Daily Archives: March 16, 2022

Finding peak height and width from image plots (ImageJ) and signal processed plots (Octave and Excel templates)

Finding peak height and width from image plots (ImageJ) and signal processed plots (Octave and Excel templates)  can be done, but by and large, trying to figure out any details for where the markers for the widths of the peaks  in the signal processed plots is no better than doing it by hand, EXCEPT for one excel program which is free to anyone developed by Thomas O’haver, and is called PeakValleyDetection.  This program allows a new series to be plotted which shows the valley marks on the plot.  For me, this is the best program so far for determining where the valleys are “without my personal input”.  Looking for valleys and peaks in all other measurements seems to be a mattern of “selection” by the user.

Here is an example. 1) original image and plot using ImageJ, 2) plot from image J smooth using PeakValleyDetectionTemplate-xlsx, 3) comparison plots from my choice of valleys and peaks within the ImageJ plot and the valley choices made automatically by a smooth factor of 11, in the PeakValleyDetectionTemplate-xlsx. They are close.  I made some different choices, and the algorithm made some as well. One issue with the xlsx template is that it tends to leave off (or not count) the last peak. I dont think this is a good thing, but I bet that the problem is that it uses a “backlooking” perspective and does not account for the fact that in biology there is so much repetition (mirror, duplication, inversion, tandem, bilateral, etc etc ad nauseum) that iterations of a pattern are not taken into account like they should be.  This is one of the reasons that the plots were analyzed as trimers separately.

OK, a new issue just came to mind – and that is a) the segmented line used for plots always went from left to right, and therefore in the algorithms, there may be some bias, whereas with the human eye, probably not.  So that begs the question, if i plot all trimers outward from the complete N termini peak, will this change the results in those plots which plotted in the mirror of each other.

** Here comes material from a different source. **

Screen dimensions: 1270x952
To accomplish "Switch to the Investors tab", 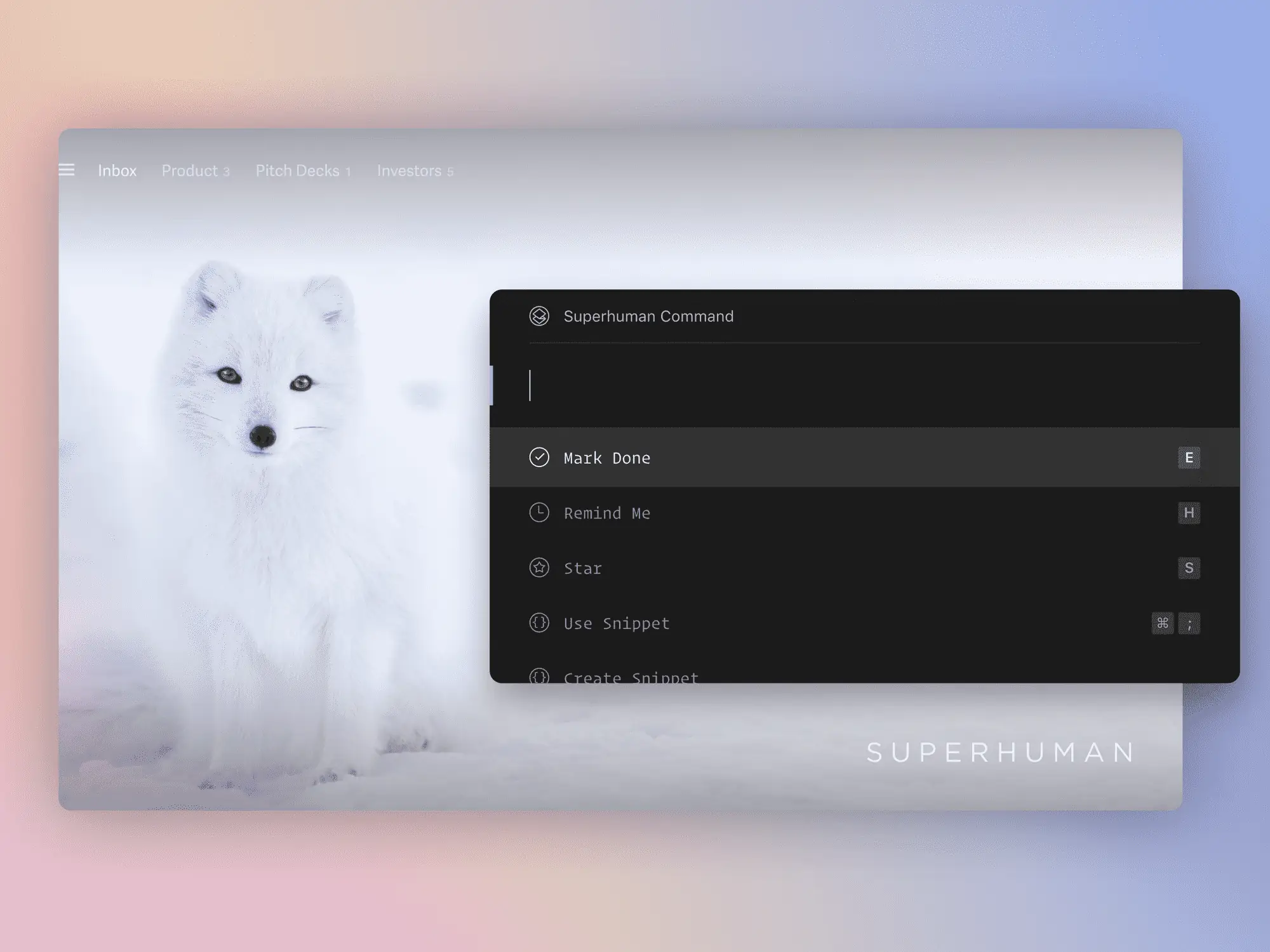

Peak widths from image and signal processed plots of SP-D

This is the beginning of width and height counts for the summation of numerous measures of many image and signal processed plots for a single dodecamer. (see previous posts) and image of the actual dodecamer at the end of this post – a guide to labels and names used in the summaries).

Starting with the width of the N terminal peak which is a junction of four N terminal domains from each of four trimers, thus 12 parts. Results in nm (calculated from the bar marker in the original image).

No variation here in the width of the N term peak regardless of how one measures it. It appears that going from one side to the other within the context of each arm shows an even and regular arrangement of the three trimeric N’s.  When measured individually, the same results appears. Some of my original counts did NOT include a tiny peak on either side of the N term juncture and this accounts for the change from @20 nm width to the current value of @15 nm.  The appearance of that tiny peak resulted from the use of signal and image processing tools.

AFM of surfactant protein D

Peak counts from image and signal processed plots of SP-D

Just to reiterate: these are all values from analysis of a SINGLE SP-D image (noted many times before in this blog). Various methods of enhancing the image for detecting peaks (whether by filters and masks in photoshop, corelDRAW, or corelDRAW photopaint, or Gimp or gwyddion, and several more raster adjusting programs, as well as a few signal processing programs (PeakValleyDetection xlsx, PeakDetection xlsx, Octave (ipeak.m, findpeaks.m, allpeaks.m), there is concensus. IT IS CONCENSUS BY CHOICE. It has to be recognized that the CHOICE, whether of filters and masks in image processing, or functions in signal processing, is mine (YOURS). Peak counts can be manipulated to go from 1 to 40 in both image and signal processing. It requires sensible input from the user.  That said – 15 peaks per hexamer looks pretty solid.


Here are the N, mean, sd, var for trimer peak counts – which numbers include the processing that has been done so far, so this will change with other variations on the signal processing data. Please note that the complete N terminus peak is included in the counts of every trimer (this means that from the distal edge of the center bright peak to the CRD is what is measured, so counts include the whole N term of the dodecamer as a ONE peak) in each trimer.